Four- and seven-year outcomes of patients with congenital heart disease-associated pulmonary arterial hypertension (from the REVEAL Registry).

Uncorrected congenital heart disease (CHD) frequently leads to pulmonary arterial hypertension (PAH), the most severe form of which is Eisenmenger syndrome (ES). We compared patients with idiopathic or heritable PAH (IPAH or HPAH; n = 1,626) against those with CHD-associated PAH (n = 353) who were enrolled in the Registry to Evaluate Early and Long-Term PAH Disease Management (REVEAL Registry). Of patients with CHD-associated PAH, 151 had ES. Compared with the IPAH or HPAH cohort, the ES cohort had greater systemic blood flow (2 ± 1 vs 3 ± 2 L/min/m(2), p <0.001), lower mean right atrial pressure (10 ± 6 vs 7 ± 4 mm Hg, p <0.001), higher mean pulmonary artery pressure (53 ± 14 vs 65 ± 17 mm Hg, p <0.001), higher pulmonary vascular resistance index (22 ± 12 vs 32 ± 31 Wood units × m(2), p <0.001), and lower systemic arterial oxygen saturation at rest (92 ± 11% vs 84 ± 13%, p <0.001).

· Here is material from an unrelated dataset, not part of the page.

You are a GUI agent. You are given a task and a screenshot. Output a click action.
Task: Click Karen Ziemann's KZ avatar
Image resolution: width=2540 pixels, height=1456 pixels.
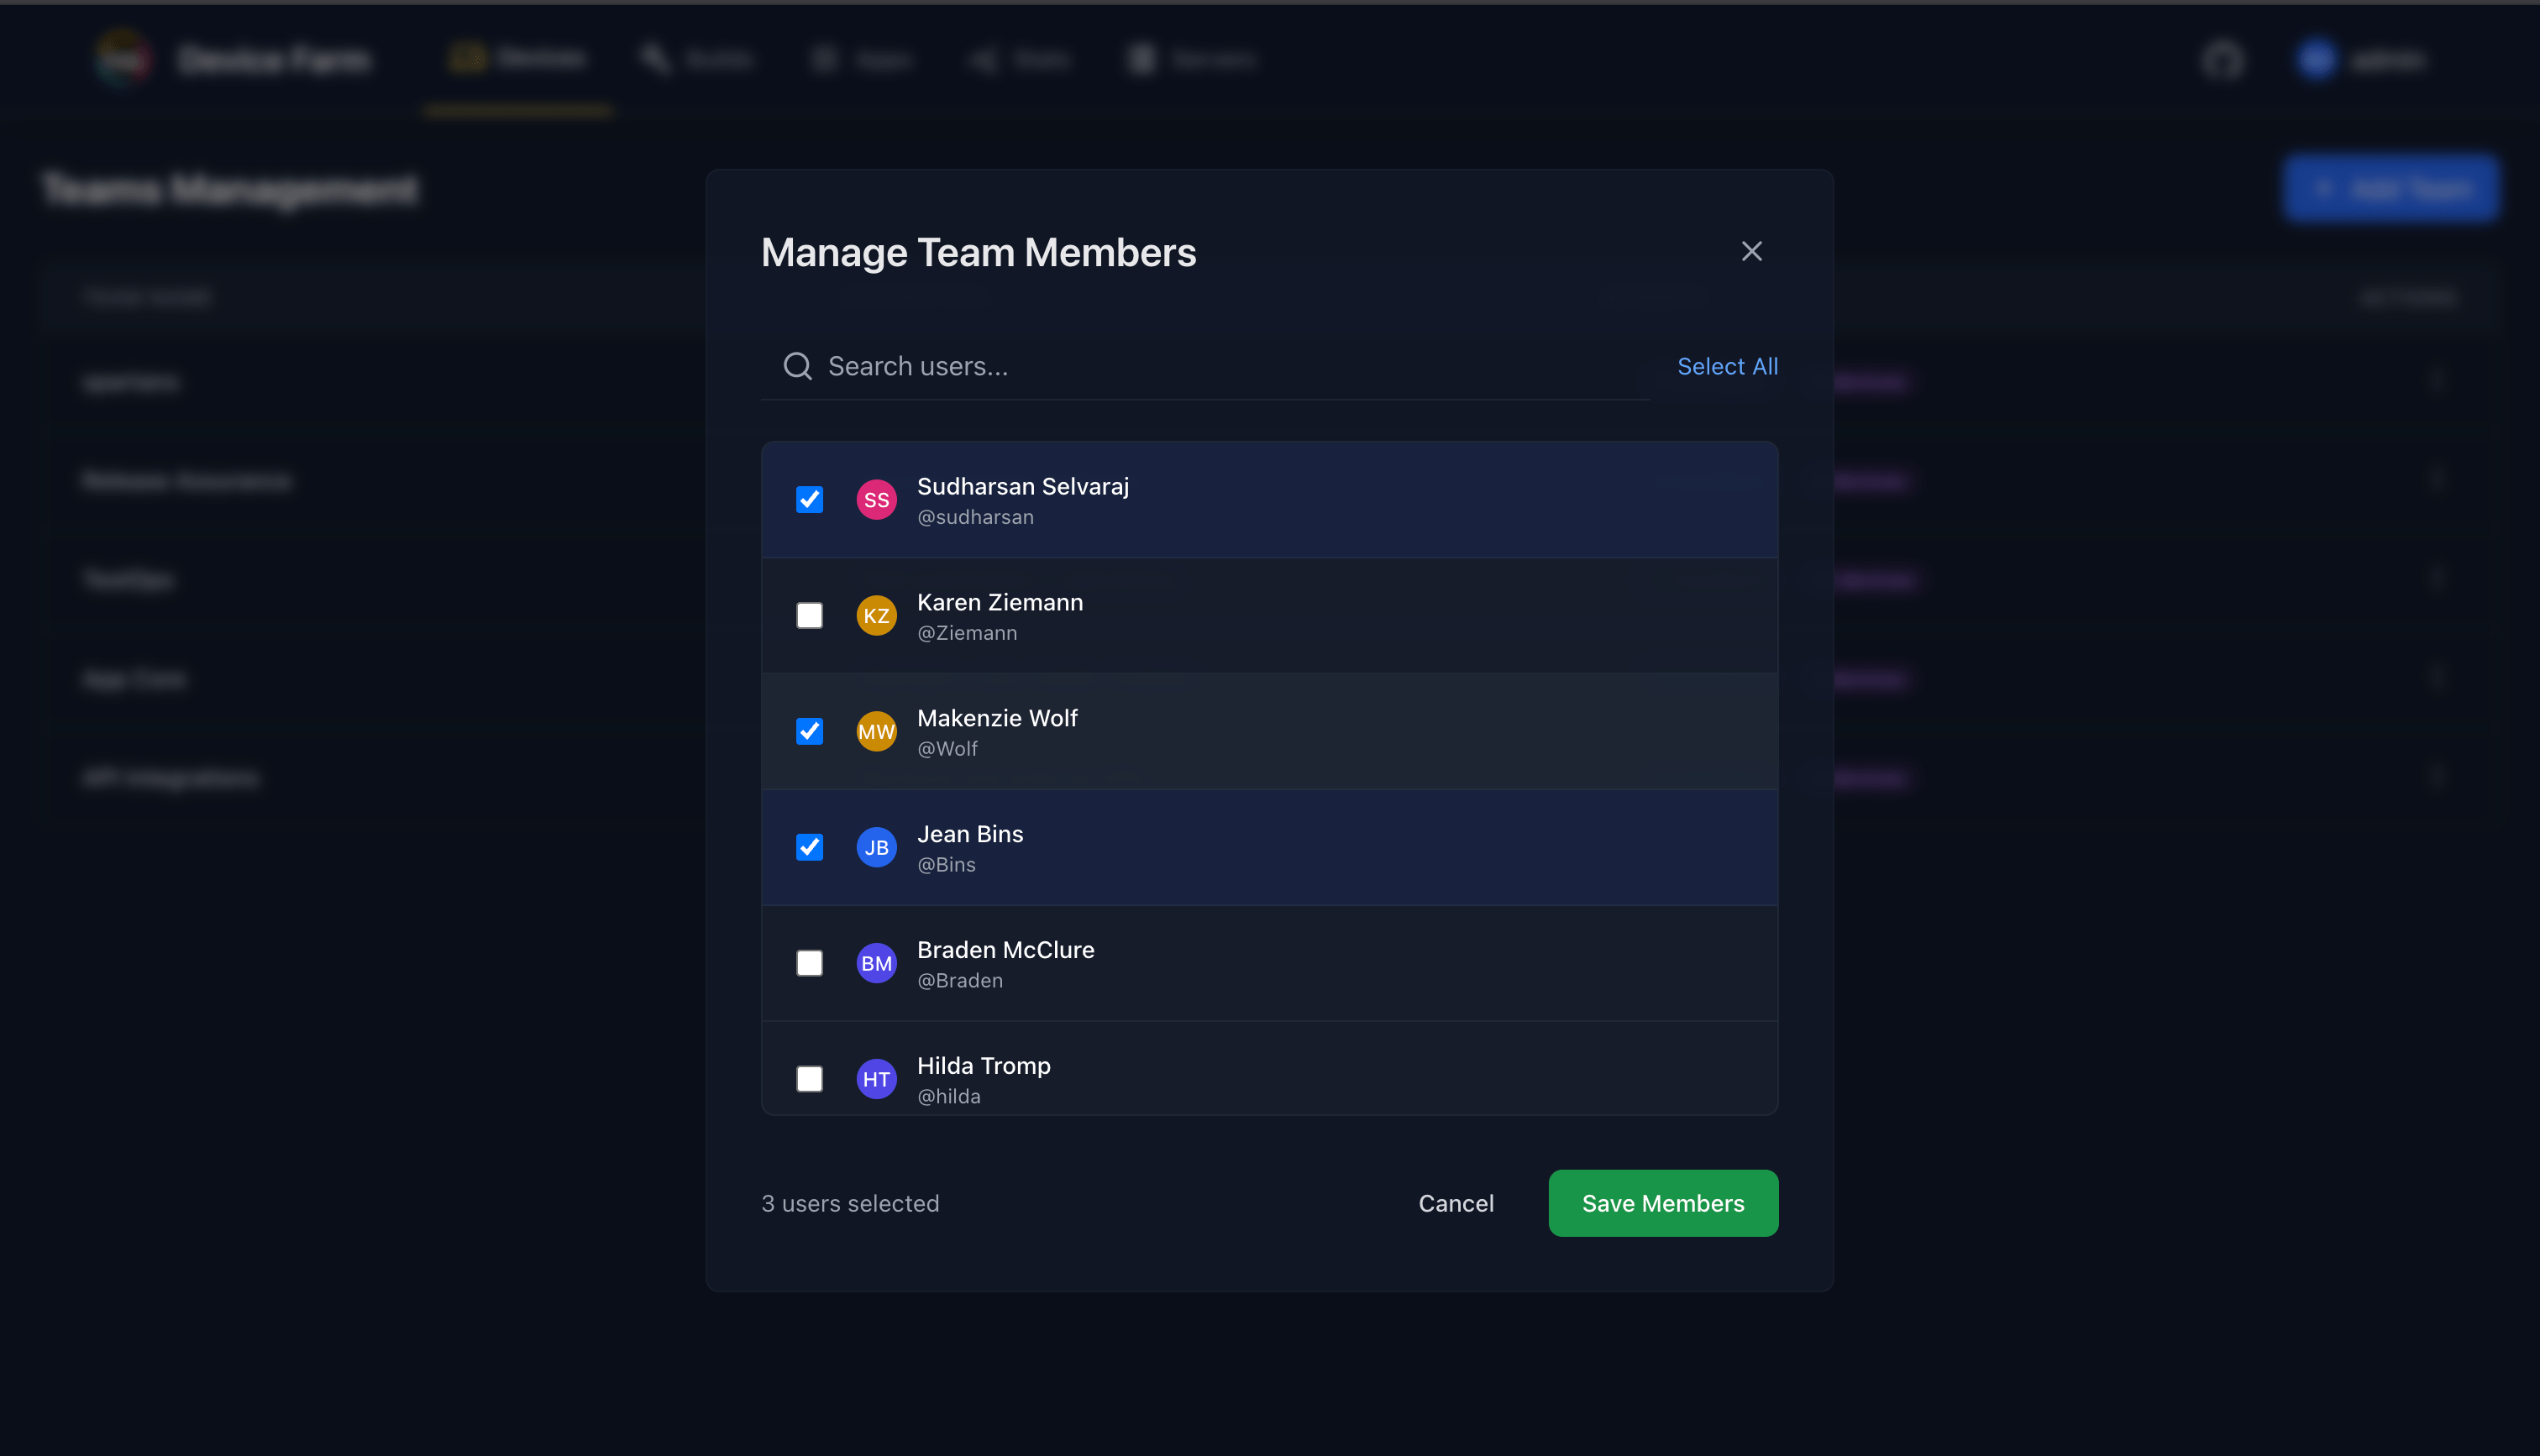[x=876, y=615]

At 4 years from enrollment and 7 years from diagnosis, survival rate was similar between IPAH or HPAH and CHD-associated PAH cohorts. For the overall CHD-associated PAH cohort, longer 6-minute walk distance, lower mean right atrial pressure, brain natriuretic peptide level <50 pg/ml, and the presence of acute vasoreactivity were predictors of survival at 4 years from enrollment; younger age and lower mean right atrial pressure were predictors of survival at 7 years from diagnosis. In conclusion, these observations support predicted physiologic differences (e.g., hemodynamics) between patients with IPAH or HPAH and patients with CHD-associated PAH, with or without a systemic-pulmonary shunt. These differences, however, did not translate into significantly improved 4- and 7-year survival rates in patients with ES versus IPAH or HPAH and CHD-associated PAH.